Protestors gathered at various points around the city, with participants carrying signs and sporting Move One Million- branded t-shirts.
Move One Million provincial rep Abrie Pepler said the campaign was established earlier this year, and was born out of the #iamstaying Facebook group created by Jarette Petzer and Joanita van Wyk.
“We are a peaceful movement.
“We want direct elections and stand against corruption, farm murders, gender-based violence, hunger, the poor economy and any form of discrimination,” Pepler said.
In addition to East London, similar demonstrations were held in other areas across SA, while solidarity protests were held on the same day overseas. “We have international representation as well.
“We had in the vicinity of 16 countries showing solidarity with us [on the day],” Pepler said.
He said the campaign was against violence “in any form” and welcomed anyone, regardless of race, religious beliefs, gender identity or sexual orientation.

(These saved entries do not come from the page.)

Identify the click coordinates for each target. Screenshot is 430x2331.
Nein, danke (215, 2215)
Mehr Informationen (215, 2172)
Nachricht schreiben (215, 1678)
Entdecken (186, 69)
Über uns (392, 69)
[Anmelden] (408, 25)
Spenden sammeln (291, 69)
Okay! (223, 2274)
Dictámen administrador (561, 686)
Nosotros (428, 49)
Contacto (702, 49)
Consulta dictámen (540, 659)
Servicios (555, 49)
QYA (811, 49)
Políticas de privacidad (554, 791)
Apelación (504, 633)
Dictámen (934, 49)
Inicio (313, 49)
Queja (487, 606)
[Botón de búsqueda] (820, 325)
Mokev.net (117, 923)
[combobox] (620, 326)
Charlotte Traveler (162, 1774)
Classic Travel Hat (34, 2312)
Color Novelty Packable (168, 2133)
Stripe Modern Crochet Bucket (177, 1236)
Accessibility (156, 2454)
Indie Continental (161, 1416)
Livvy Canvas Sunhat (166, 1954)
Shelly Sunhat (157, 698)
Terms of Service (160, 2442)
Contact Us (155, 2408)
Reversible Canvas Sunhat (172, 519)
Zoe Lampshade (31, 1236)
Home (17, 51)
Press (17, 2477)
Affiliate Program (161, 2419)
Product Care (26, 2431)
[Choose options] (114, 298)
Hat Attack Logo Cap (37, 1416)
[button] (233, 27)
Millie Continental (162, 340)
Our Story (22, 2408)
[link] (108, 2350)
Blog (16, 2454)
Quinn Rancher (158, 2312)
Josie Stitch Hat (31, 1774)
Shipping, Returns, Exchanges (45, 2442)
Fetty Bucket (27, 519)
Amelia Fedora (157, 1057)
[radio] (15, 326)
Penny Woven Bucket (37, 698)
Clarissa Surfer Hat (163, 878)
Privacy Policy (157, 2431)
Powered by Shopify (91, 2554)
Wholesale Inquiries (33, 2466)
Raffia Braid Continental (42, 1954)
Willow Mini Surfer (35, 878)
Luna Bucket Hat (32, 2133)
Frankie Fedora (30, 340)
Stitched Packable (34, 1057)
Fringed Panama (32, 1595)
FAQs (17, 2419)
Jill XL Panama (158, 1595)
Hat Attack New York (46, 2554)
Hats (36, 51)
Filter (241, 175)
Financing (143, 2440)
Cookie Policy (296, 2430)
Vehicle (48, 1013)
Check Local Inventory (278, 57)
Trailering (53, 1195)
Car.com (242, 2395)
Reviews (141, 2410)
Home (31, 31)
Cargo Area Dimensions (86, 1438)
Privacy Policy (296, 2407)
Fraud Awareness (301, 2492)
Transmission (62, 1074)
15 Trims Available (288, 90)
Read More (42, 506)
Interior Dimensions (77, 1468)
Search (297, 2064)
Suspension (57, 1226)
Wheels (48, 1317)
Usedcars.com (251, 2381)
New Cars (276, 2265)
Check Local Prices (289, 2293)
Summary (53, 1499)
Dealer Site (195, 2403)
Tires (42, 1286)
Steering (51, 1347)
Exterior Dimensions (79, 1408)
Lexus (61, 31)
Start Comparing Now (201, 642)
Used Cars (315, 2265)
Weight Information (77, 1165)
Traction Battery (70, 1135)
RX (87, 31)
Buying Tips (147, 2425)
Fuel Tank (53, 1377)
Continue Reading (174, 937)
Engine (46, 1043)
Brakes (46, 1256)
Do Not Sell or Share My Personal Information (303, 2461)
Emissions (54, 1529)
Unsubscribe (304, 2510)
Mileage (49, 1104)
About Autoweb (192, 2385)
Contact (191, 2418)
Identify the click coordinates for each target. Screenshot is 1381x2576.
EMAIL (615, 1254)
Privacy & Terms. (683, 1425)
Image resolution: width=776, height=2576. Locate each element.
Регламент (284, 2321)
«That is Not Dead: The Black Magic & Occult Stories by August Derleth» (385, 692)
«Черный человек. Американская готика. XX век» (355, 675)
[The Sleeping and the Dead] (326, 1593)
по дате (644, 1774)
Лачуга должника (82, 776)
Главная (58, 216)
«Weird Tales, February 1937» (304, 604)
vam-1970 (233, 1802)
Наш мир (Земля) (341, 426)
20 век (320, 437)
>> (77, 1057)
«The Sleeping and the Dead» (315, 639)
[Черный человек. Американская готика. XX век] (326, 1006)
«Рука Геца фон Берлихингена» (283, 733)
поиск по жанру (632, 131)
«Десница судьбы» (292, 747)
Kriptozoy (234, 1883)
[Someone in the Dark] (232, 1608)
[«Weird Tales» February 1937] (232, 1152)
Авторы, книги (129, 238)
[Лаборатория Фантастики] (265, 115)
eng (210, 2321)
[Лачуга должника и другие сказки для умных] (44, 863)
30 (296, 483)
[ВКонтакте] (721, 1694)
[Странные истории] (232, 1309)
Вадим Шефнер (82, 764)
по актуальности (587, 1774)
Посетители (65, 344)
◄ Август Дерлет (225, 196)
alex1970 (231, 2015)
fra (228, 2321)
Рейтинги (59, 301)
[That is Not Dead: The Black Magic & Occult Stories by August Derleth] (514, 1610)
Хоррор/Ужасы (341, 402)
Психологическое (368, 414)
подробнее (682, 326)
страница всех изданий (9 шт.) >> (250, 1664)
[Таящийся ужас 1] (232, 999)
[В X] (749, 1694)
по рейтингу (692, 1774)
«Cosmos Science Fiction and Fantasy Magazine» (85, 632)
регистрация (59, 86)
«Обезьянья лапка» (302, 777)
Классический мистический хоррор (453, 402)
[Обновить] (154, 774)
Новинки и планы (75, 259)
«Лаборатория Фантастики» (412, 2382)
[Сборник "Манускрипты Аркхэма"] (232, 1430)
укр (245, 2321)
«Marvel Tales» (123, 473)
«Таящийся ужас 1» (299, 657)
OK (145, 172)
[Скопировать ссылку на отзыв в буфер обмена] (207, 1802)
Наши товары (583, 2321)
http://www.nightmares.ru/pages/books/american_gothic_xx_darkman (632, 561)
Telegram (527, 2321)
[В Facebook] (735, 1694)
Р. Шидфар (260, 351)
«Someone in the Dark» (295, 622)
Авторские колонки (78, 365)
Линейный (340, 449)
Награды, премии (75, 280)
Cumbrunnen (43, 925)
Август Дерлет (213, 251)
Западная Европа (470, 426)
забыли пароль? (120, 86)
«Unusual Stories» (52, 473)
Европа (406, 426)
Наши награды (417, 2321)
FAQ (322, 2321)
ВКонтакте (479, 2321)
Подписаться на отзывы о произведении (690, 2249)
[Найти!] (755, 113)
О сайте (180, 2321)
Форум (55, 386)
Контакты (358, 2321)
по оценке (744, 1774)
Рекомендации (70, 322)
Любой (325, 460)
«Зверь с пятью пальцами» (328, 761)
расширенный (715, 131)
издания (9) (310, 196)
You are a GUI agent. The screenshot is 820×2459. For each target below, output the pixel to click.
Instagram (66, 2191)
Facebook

“We are not a political group and are not affiliated to any political party,” he said.
Move One Million founder Jarette Petzer said while last week’s demonstrations may have been small, they were only the beginning and their numbers would grow over time.
“Saturday’s event was one small step, one giant leap towards change in South Africa.
“We are determined that [Move One Million] will continue to travel across the country, holding conversations with community leaders and organisations to reach the hearts and minds of as many people as possible, especially those in impoverished communities,” he said.